• **AVAILABLE DATA**:
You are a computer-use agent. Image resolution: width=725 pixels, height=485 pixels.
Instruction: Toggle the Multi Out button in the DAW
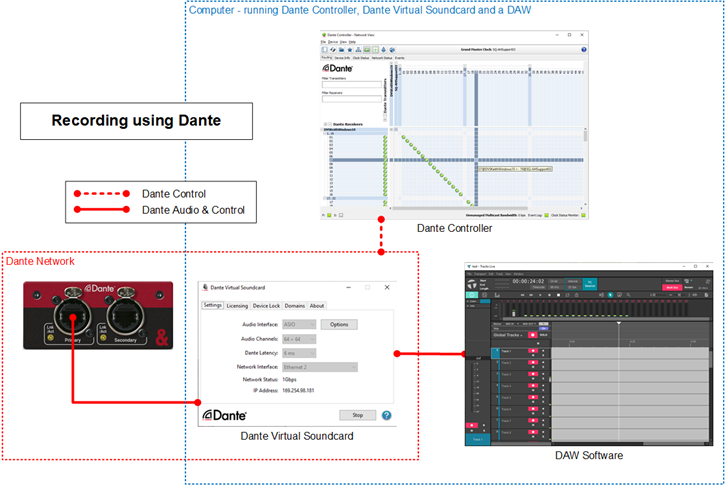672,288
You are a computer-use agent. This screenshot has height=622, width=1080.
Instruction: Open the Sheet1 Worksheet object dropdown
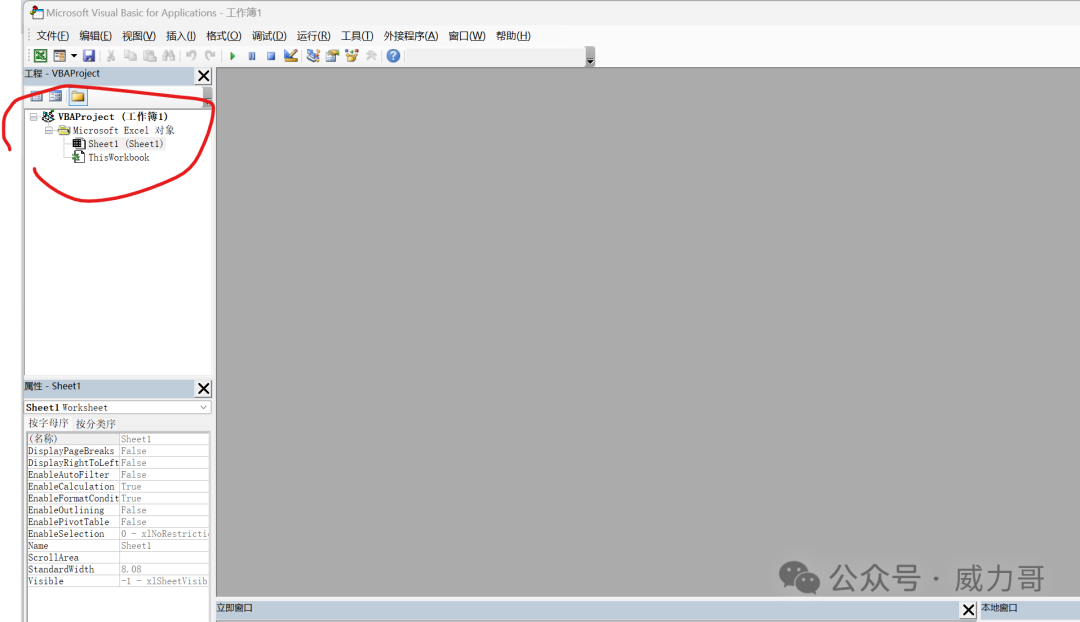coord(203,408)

---

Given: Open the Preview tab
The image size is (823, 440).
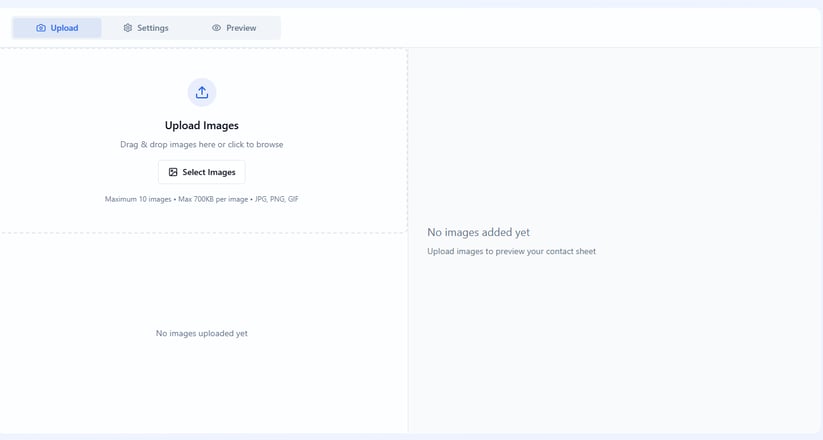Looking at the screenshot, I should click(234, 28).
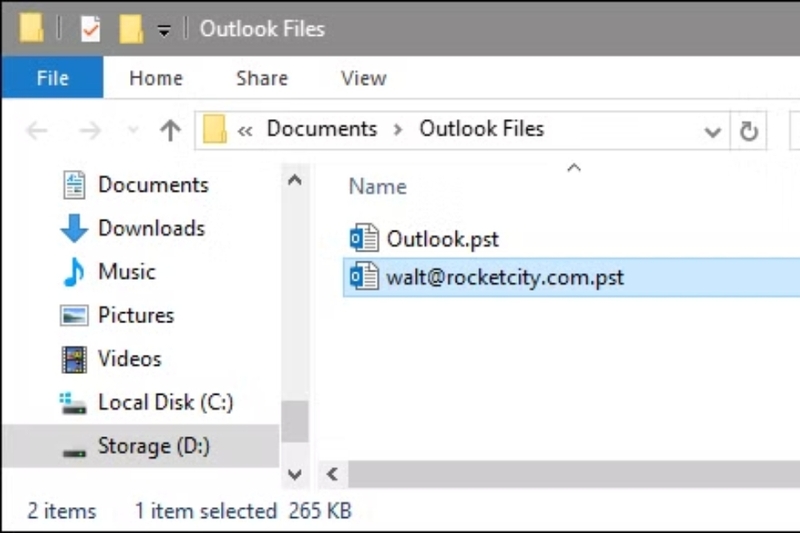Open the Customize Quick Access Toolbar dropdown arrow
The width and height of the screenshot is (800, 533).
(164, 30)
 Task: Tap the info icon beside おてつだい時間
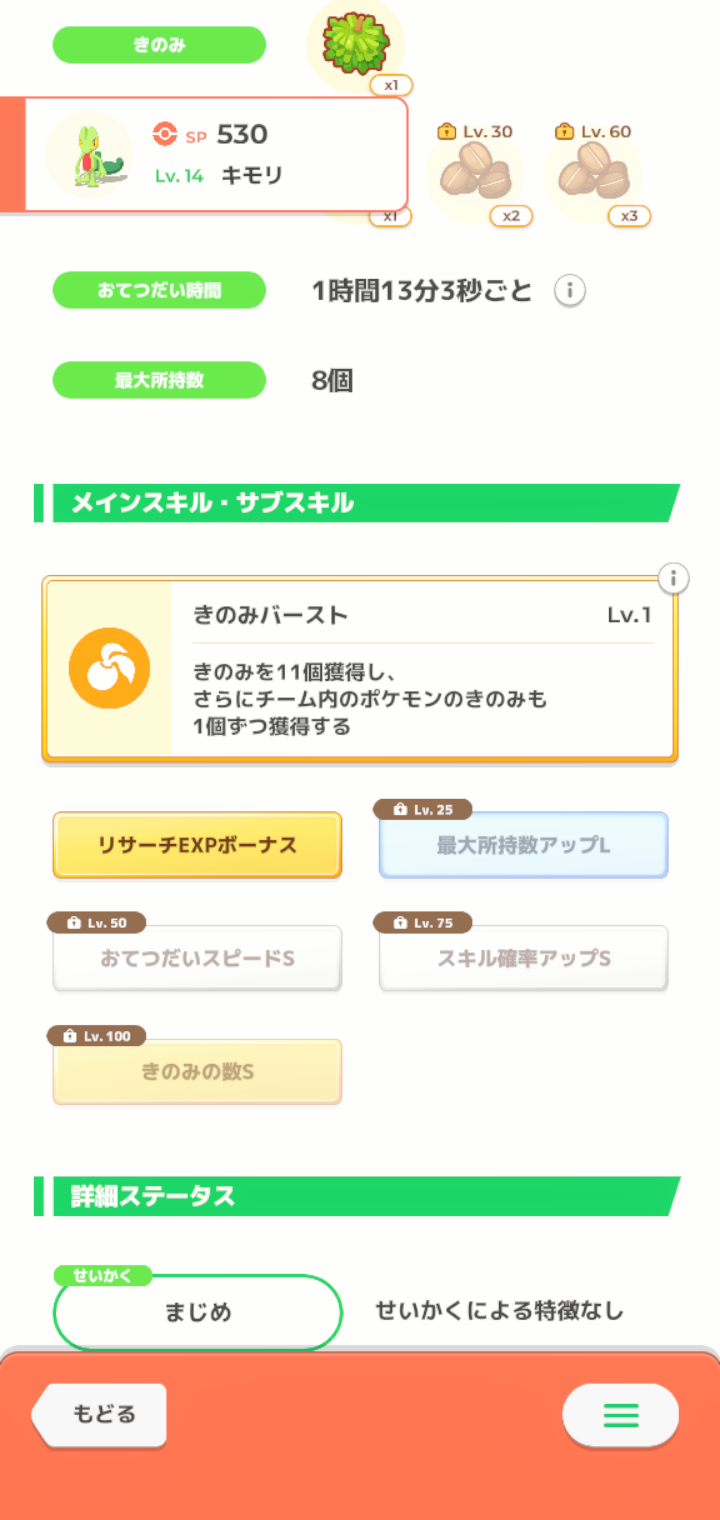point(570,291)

---

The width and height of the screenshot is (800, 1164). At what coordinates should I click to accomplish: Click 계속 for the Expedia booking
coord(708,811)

• **EXERCISE DETAILS**: Using only the data above, copy out the lines that include the word "computer".

• **RESPONSE TO THE TASK**:
You are a computer-use agent. Image resolution: width=725 pixels, height=485 pixels.
You are a computer-use agent. This screenshot has height=622, width=1080.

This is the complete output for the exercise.